Au delà de la Longue route, les enfants scrutent l'horizon et se questionnent sur l'avenir de leur planète. A la voile, en solitaire et par les mers du Sud, cette Longue Route a été racontée par des enfants. Le 15 août 2018, Manu, à bord de Martin, son bateau, est parti pour un tour du monde sans escale, en passant par les 3 caps: Bonne Espérance, Leeuwin, le Horn. Mes élèves et moi, Michèle, animons ce blog depuis notre classe de CM2 en Martinique pour  la 3ème année scolaire déjà. Bien que Manu n'ait pas pu bouclé son périple à cause d'une terrible tempête à l'entrée de l'Océan Indien ,  nous continuons ce beau projet collectif; cet espace est avant tout un lieu de découvertes et d'échange autour de la mer, les voyages, la voile, le respect de notre environnement et les aventures de Manu et Martin bien sûr !   A vivre et à faire vivre par tous: enfants, amis, familles,  passionnés de bateaux et  amoureux de notre belle terre... Notre petit travail de colibri est d'essayer de tisser un lien entre les enfants du monde, un lien tissé  des vraies valeurs, que sont le respect de l'autre et de notre planète.

AVENTURE CONFINÉE

AVENTURE CONFINÉE

AVENTURE CONFINÉE 
 L'air est frais en ce début d'hiver austral et les cinquantièmes n'hésitent pas à mordre l'extrémité de mes doigts nus durant la manœuvre. La lutte est âpre, la mer est dure et le vent est contre. Le temps monte et il est temps d'envoyer la petite trinquette lourde. Trois ris sanctionnent déjà la grand voile qui le méritait bien. L'endrailler est une épreuve de force. Le vent fou me l'arrache des mains. Les mousquetons demandent à mes doigts une force qu'ils n'ont plus, usés qu'ils sont par l'eau de mer et le sel. Le ''cap dur''  n'est plus très loin, je le sens, il y a dans l'air un parfum d'aventure.
   La mer, elle aussi est de la fête. Les lames sont raides, à contre courant, et n'hésitent pas à courir à gros bouillon sur le pont.

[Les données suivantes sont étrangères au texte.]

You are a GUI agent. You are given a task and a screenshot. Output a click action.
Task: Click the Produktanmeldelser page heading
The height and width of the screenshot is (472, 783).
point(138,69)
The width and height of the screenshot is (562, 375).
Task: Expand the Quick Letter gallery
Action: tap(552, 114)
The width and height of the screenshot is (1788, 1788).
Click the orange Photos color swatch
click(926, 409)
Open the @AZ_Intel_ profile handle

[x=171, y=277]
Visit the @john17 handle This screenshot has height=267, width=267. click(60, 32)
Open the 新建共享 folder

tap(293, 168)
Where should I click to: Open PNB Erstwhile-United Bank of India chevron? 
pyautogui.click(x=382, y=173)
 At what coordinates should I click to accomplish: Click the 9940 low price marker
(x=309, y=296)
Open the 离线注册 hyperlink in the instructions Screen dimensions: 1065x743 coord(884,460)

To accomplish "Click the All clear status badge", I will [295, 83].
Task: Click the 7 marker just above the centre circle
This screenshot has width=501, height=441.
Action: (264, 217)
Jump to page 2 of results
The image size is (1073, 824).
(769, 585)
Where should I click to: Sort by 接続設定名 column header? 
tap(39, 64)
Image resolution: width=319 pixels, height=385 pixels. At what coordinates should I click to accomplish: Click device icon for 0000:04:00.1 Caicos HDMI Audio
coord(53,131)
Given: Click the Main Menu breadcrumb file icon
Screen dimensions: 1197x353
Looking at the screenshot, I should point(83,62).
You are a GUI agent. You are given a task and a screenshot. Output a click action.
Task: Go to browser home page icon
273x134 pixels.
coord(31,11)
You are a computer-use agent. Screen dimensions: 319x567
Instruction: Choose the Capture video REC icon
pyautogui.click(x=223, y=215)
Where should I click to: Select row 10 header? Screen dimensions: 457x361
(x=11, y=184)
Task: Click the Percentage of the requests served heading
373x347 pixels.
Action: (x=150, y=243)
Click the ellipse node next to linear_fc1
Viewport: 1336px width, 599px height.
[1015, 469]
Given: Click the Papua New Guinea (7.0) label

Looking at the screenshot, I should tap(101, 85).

Ornées de leur gros rouleaux blancs, elles fondent sur Martin. L'assaut est permanent, infini. L'infatigable attaquant n'est pas dénombrable.
   Dans le ciel les albatros planent en grands virages, le vent n'a pas l'air de les déranger. Leur éternelle immobilité est sans faille, déconcertante pour nous qui sommes brassés sans aucun ménagement. Dans de petites trouées de nuages, le soleil se rappelle à nous, pour nous dire qu'il existe encore. Les grains le chassent violemment en le masquant d'un épais rideau de pluie.
   La manœuvre est terminée. Vite à l'intérieur... Mon mug de café réchauffe mes mains meurtries. La chaleur du délicieux liquide envahit mon corps, se faufile jusqu’à mon âme. Mon cœur reprend vie. Ce que je suis bien ici dans le ventre de mon bateau!
   La mer change, je le sens. Même à l'intérieur elle me parle, elle me dit que quelque chose se passe, là dehors. Je sors, il est là. Le gros ''rocher noir'' me regarde, je sais qu'il veut me raconter plein de chose, des histoires de grands navires à voiles, de marins courageux qui, sans jamais fatiguer, luttent dans le mauvais temps... je tend l'oreille:
   -- Ici le sémaphore du cap Béar, j'appelle le voilier orange et blanc faisant route au nord nord est, et à deux milles dans mon nord. Quelle est votre destination?
   -- Heu.... Argeles
   -- Bien reçu. Le vent est un peu rude, bonne route à vous.
   -- Heu... bien... Merci, bon quart à vous.   
   Les bâtiments d'Argeles redessinent l'horizon...je continue ma route dans les trente petits nœuds de vent que me propose la tramontane. Le sémaphore du cap Béar...pffff...tu parles...du cap rabat joie oui! On peut même plus  rêver tranquillement!  Tiens, des goëlands... Pourtant c'était bien des albatros qui me suivaient tout à l'heure?